(Saved entries)
- - - - -

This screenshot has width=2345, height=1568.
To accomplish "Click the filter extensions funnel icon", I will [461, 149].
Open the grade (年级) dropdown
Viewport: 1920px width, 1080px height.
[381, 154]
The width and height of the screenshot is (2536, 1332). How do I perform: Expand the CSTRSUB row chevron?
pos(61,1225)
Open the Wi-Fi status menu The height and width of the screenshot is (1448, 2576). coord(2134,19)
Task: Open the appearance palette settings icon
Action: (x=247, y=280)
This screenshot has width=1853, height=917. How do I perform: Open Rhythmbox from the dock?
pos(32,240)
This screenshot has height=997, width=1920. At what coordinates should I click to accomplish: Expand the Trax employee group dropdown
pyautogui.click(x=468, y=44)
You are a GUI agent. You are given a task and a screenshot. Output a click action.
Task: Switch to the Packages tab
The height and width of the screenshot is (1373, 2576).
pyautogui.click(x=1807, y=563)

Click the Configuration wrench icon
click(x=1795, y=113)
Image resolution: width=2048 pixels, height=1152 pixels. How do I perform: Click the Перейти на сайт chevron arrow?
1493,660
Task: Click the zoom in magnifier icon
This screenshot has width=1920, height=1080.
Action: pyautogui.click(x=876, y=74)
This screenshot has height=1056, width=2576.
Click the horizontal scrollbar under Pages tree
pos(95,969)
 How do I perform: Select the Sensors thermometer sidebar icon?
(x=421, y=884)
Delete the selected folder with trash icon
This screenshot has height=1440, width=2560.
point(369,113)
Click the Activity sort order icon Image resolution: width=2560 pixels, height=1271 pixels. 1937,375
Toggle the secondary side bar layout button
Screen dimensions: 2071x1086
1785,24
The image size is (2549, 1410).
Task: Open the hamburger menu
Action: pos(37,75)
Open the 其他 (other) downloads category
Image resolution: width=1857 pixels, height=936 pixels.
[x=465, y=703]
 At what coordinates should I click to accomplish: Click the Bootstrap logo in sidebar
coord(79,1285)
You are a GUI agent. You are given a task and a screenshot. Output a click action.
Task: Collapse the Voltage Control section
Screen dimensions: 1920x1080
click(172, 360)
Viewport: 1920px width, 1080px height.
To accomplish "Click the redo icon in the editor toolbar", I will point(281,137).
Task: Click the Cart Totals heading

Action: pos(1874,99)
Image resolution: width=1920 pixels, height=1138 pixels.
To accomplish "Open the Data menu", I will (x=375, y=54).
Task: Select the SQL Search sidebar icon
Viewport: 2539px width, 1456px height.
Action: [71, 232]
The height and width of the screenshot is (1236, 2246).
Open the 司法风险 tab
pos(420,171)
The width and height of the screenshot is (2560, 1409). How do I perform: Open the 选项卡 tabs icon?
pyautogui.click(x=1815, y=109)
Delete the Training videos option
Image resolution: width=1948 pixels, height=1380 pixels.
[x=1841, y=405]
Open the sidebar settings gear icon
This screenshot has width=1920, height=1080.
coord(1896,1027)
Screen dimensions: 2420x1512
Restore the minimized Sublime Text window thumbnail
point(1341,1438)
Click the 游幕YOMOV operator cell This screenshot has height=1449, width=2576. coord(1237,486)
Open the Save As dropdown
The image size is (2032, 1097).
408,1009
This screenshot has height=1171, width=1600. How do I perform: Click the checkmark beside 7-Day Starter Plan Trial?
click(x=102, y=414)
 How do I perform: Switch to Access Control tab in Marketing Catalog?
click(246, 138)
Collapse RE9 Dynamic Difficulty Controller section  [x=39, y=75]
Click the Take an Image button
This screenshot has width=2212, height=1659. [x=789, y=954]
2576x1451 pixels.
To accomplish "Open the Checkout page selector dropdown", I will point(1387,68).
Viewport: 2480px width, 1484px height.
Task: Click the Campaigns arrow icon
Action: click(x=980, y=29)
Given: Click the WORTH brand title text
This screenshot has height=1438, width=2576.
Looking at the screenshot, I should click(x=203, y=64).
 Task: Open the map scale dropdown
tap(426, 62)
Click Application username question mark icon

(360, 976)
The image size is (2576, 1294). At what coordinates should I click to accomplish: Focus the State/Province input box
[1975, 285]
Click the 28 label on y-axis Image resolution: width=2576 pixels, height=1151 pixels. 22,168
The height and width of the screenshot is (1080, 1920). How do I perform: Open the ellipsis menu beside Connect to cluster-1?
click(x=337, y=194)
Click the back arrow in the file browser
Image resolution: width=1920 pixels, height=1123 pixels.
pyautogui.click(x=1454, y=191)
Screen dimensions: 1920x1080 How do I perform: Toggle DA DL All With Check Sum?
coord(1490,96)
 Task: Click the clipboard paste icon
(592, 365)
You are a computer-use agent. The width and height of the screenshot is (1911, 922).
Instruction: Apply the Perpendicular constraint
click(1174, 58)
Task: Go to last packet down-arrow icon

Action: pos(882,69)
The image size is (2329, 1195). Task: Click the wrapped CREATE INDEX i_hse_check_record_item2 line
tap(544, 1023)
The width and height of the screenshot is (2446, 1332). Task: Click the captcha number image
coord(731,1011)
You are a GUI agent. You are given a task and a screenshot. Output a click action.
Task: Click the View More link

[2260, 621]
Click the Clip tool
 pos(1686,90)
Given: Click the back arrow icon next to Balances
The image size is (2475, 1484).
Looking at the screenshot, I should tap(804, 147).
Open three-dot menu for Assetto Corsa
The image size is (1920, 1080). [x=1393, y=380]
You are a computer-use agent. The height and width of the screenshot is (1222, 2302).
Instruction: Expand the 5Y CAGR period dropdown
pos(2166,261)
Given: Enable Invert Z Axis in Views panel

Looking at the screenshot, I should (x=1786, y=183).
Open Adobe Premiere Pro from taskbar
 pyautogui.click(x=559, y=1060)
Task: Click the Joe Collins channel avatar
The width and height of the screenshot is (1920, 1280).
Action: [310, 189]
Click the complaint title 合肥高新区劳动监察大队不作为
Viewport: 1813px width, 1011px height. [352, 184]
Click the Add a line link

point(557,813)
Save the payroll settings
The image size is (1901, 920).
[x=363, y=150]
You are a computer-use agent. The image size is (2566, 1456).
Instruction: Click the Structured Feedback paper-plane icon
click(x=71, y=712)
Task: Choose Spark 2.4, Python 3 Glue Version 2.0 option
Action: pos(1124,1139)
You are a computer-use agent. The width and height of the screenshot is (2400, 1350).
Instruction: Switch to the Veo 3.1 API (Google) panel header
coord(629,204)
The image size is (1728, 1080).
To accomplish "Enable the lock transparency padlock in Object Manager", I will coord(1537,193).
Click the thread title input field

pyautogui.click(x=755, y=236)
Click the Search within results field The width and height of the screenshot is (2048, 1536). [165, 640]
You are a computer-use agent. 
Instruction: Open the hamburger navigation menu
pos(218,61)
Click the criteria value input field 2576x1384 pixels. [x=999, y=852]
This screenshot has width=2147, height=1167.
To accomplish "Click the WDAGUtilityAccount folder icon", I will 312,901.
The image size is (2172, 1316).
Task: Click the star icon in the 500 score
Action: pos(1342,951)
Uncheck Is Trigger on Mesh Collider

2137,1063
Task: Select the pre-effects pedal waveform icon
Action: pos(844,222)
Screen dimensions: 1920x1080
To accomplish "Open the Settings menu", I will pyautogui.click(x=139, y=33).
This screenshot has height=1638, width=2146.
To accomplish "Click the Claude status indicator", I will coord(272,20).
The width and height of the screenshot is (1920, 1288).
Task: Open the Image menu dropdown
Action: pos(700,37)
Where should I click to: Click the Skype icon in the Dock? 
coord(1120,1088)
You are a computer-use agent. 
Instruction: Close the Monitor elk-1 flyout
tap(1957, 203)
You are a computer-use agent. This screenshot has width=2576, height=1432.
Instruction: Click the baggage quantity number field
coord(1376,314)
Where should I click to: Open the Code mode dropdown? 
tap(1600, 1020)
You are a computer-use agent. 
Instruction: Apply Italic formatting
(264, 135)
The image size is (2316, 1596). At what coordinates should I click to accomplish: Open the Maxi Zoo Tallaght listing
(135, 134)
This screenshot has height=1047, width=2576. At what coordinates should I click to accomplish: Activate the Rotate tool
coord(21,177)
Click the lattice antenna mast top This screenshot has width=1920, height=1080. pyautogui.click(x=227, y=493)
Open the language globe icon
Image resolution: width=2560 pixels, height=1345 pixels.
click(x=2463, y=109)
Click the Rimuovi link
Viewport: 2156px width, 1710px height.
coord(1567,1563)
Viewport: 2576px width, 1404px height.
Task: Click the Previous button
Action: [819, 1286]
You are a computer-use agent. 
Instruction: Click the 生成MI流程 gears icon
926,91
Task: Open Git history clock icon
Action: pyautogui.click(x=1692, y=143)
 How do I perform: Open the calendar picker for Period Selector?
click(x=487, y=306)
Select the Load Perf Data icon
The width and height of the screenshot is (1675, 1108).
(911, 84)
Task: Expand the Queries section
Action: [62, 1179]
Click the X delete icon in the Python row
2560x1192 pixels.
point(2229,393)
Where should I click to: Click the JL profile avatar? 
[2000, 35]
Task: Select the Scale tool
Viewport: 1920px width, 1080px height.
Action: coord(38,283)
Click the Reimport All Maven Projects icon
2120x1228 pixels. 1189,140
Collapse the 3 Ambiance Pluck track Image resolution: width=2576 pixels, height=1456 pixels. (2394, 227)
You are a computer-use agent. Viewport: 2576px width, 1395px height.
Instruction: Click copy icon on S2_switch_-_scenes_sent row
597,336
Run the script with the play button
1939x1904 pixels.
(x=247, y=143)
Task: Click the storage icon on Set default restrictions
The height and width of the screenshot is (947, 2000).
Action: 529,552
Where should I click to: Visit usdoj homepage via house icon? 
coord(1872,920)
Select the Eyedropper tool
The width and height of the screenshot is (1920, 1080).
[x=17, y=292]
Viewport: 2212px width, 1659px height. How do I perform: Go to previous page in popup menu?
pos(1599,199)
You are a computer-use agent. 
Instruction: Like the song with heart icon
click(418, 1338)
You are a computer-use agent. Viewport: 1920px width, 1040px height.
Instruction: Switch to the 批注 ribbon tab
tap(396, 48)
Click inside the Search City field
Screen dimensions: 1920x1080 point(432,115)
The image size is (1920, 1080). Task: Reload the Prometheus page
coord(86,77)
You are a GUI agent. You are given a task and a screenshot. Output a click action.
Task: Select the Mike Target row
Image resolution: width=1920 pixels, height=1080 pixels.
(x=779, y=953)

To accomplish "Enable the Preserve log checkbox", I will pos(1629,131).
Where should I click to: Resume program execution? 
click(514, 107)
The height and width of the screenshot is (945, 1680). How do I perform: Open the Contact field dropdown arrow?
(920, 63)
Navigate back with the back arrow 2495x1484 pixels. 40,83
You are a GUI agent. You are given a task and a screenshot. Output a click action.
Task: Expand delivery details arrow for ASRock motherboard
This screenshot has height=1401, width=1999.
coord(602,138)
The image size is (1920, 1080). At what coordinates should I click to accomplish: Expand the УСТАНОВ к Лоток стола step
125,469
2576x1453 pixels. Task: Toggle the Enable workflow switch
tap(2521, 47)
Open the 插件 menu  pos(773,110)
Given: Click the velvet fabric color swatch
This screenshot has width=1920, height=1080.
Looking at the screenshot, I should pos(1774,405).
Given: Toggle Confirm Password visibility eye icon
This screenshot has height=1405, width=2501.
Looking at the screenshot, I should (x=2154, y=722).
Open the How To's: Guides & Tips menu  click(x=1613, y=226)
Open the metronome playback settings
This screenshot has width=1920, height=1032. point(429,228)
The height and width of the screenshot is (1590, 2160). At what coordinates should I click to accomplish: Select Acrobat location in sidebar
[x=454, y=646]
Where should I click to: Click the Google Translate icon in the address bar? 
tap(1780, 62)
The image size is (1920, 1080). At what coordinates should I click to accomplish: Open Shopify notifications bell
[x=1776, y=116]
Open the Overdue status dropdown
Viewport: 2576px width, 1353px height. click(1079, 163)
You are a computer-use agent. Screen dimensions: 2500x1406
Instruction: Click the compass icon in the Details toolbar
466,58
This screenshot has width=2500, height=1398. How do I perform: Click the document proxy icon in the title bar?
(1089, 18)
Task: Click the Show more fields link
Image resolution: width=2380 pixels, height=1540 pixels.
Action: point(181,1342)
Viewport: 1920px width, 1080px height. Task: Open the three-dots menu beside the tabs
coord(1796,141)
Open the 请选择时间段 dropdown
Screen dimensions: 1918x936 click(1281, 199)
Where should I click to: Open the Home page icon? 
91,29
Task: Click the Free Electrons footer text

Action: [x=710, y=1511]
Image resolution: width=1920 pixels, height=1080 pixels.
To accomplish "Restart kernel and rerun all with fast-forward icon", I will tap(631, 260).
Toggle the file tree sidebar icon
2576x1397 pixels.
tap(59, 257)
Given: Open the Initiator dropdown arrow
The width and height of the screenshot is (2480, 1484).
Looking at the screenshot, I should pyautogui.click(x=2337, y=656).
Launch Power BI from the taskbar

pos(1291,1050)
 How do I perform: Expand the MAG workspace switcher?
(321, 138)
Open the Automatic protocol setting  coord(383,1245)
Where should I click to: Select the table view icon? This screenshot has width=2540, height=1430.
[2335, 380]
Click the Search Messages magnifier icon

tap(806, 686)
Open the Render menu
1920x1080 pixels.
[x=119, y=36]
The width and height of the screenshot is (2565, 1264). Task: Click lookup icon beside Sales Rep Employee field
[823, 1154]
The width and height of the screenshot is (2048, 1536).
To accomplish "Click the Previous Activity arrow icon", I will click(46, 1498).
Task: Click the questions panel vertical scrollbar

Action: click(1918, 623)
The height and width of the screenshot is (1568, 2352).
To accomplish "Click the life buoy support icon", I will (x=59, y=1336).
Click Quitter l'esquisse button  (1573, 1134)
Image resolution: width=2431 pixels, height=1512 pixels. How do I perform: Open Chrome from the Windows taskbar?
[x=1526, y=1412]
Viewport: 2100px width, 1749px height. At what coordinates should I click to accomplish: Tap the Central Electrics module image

- - - - -

> [Exercise objective]:
Wherever the word "Collapse" appears in the entries above, copy that line.

> [Reply]:
Task: Collapse the Voltage Control section
Collapse RE9 Dynamic Difficulty Controller section  [x=39, y=75]
Collapse the 3 Ambiance Pluck track Image resolution: width=2576 pixels, height=1456 pixels. (2394, 227)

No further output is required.